**Assignment**:
Set down exact lines only, from the line with "Comité des travaux" through the last line of the material below, with every picture left out.

:: Data to process

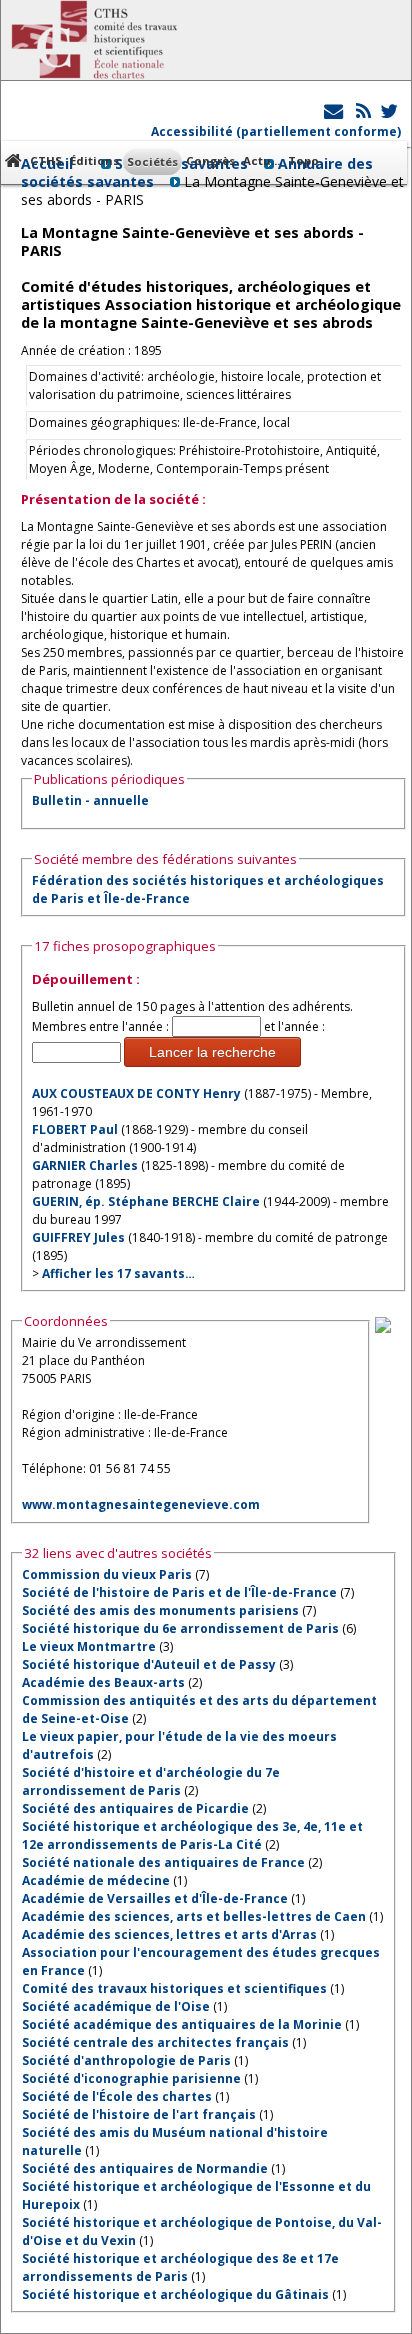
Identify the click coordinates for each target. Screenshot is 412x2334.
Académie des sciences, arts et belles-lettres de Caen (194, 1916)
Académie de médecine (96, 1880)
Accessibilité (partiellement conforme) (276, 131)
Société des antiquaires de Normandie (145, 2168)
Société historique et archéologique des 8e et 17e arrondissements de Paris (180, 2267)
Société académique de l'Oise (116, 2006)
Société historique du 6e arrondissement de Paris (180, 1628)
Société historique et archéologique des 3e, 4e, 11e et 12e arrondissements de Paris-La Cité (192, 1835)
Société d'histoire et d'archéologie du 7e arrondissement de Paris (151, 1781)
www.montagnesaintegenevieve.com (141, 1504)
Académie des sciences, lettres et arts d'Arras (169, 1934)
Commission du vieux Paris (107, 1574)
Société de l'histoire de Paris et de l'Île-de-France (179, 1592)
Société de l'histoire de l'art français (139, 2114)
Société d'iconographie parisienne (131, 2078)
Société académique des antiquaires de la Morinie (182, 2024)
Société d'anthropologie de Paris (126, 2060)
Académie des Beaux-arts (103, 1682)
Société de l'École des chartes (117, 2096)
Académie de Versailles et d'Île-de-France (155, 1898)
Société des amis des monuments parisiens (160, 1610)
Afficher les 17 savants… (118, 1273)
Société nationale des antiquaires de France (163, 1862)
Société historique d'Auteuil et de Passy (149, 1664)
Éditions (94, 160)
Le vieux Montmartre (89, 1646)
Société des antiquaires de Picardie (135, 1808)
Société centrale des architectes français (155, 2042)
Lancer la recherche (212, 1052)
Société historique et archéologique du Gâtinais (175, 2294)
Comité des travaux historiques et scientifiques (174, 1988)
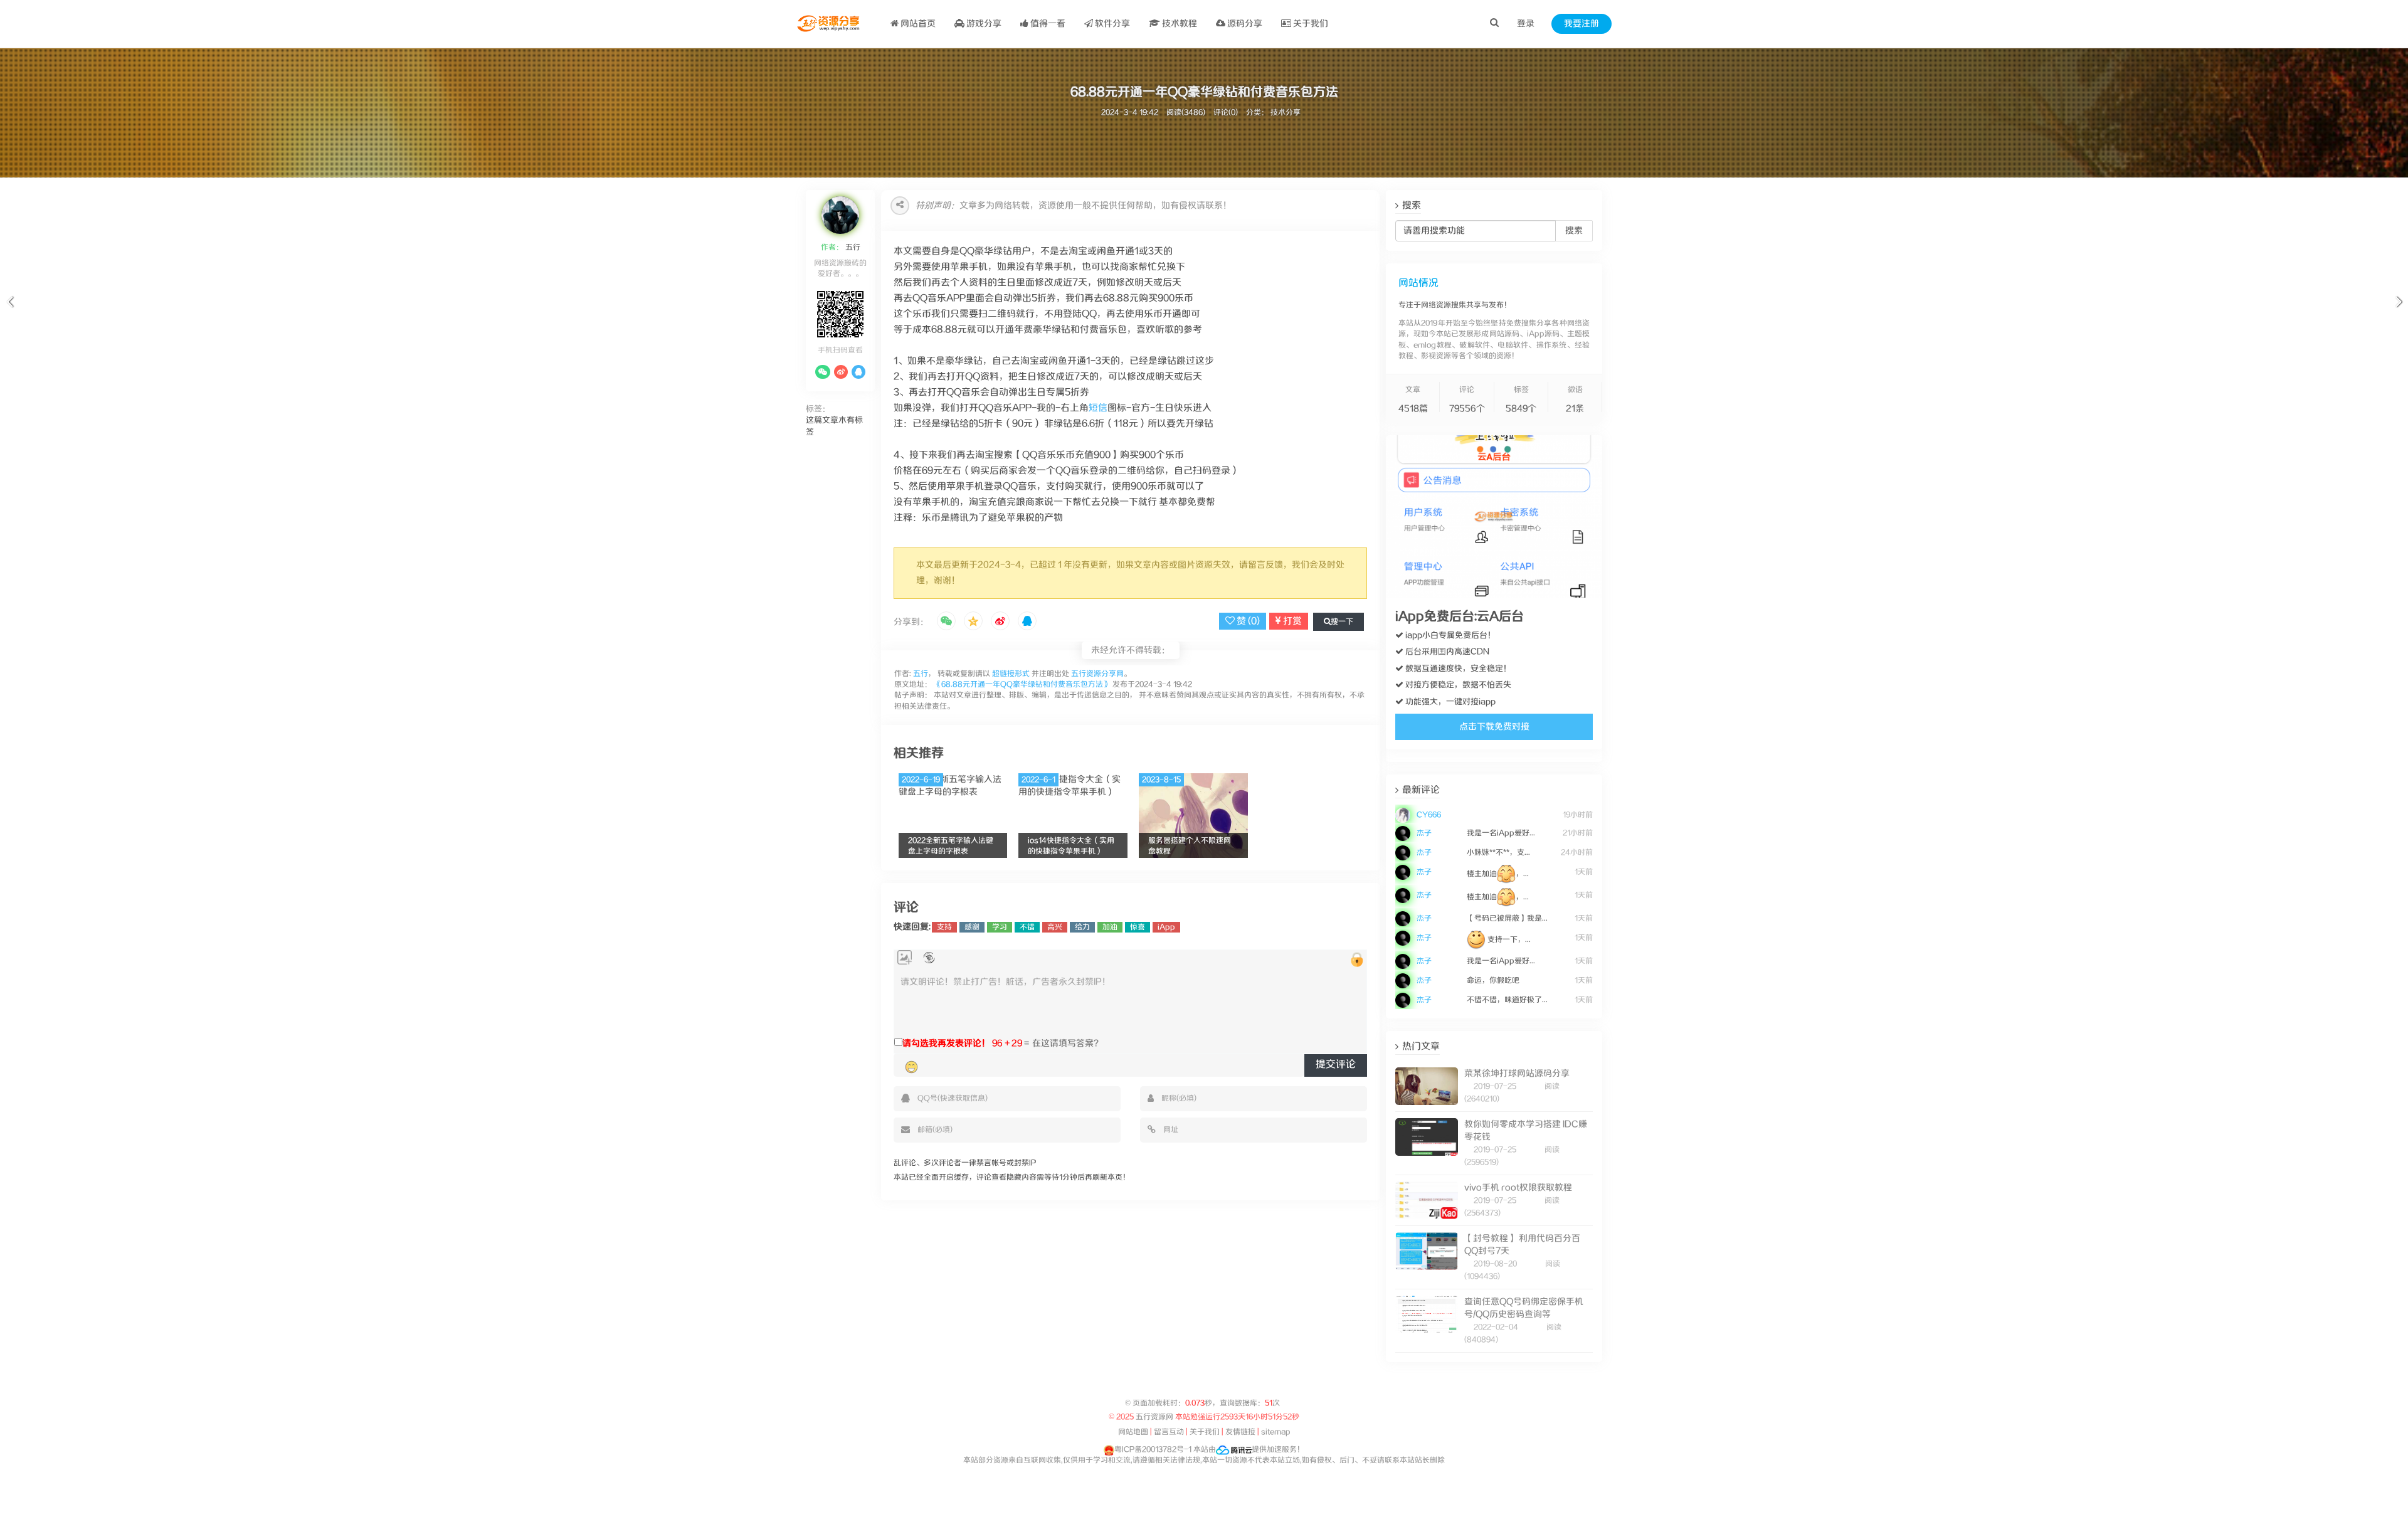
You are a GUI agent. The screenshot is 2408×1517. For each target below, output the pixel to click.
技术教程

::::

**Answer to the problem**:
Comité des travaux historiques et scientifiques (174, 1988)
You are a GUI agent. The screenshot is 2408×1517. For each target below, output the pixel to click.
技术教程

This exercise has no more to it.